Antibiotic‐resistant bacteria are a major global health threat that continues to rise due to a lack of effective vaccines. Of concern are Klebsiella pneumoniae (K. pneumoniae) that fail to induce in vivo germinal center B cell responses, which facilitate antibody production to fight infection. Immunotherapies using antibodies targeting antibiotic‐resistant bacteria are emerging as promising alternatives, however, they cannot be efficiently derived ex vivo, necessitating the need for immune technologies to develop therapeutics.
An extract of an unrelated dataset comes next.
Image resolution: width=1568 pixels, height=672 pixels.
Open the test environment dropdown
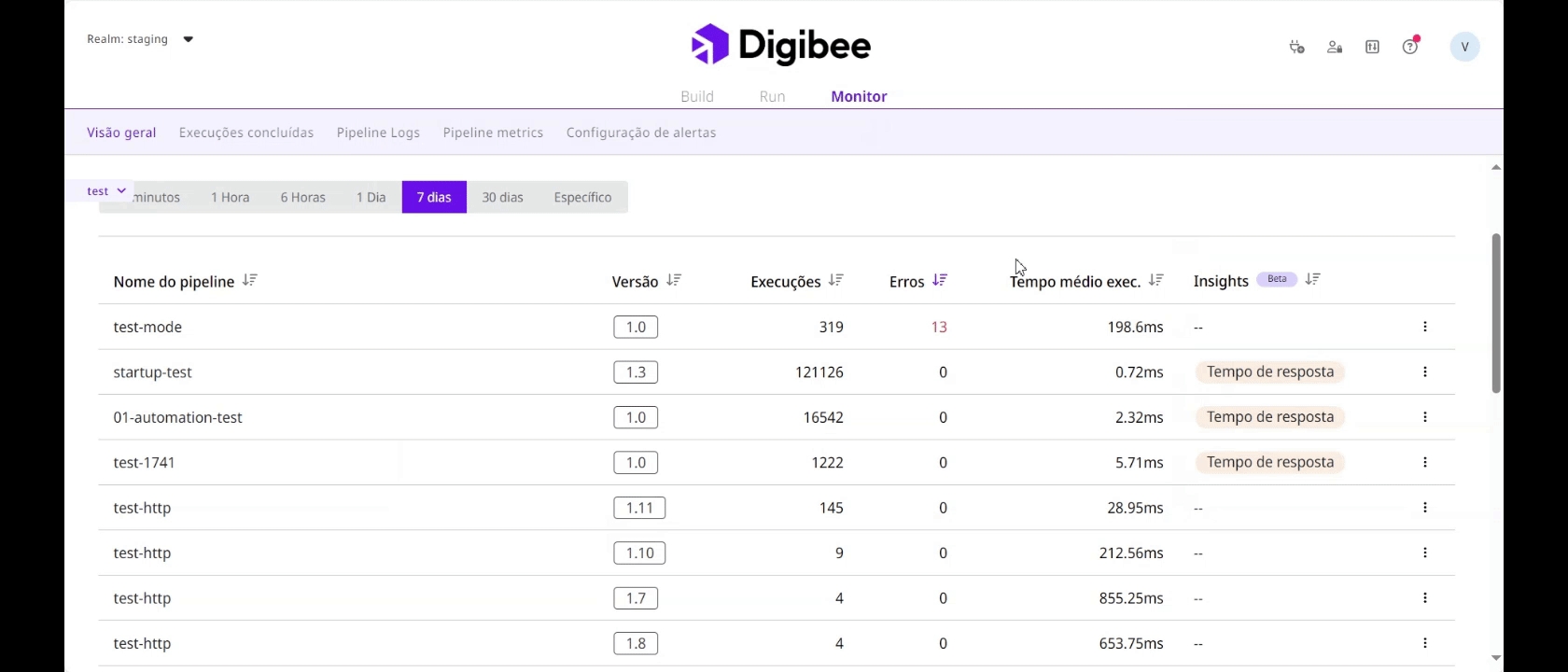point(105,190)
Here, polyethylene glycol (PEG)‐based immune organoids are developed to elucidate the effects of polymer end‐point chemistry, integrin ligands, and mode of K. pneumoniae antigen presentation on germinal center‐like B cell phenotype and epigenetics, to better define the lymph node microenvironment factors regulating ex vivo germinal center dynamics. Notably, PEG vinyl sulfone or acrylate fail to sustain primary immune cells, but functionalization with maleimide (PEG‐4MAL) leads to B cell expansion and germinal center‐like induction. RNA sequencing analysis of lymph node stromal and germinal center B cells shows niche associated heterogeneity of integrin‐related genes. Incorporation of niche‐mimicking peptides reveals that collagen‐1 promotes germinal center‐like dynamics and epigenetics. PEG‐4MAL organoids elucidate the impact of K. pneumoniae outer membrane‐embedded protein antigen versus soluble antigen presentation on germinal centers and preserve the response across young and aged mice. Using single‐cell RNA sequencing of lymph node stromal cells, microenvironment factors in B‐cell follicles are identified and applied to develop biologically inspired ex vivo immune organoids from polyethylene glycol‐based hydrogels with varying endpoint chemistry. Germinal center organoids can regulate differentiation and epigenetics of young and aged primary B‐cells in response to bacterial antigens from a clinical Klebsiella pneumoniae isolate.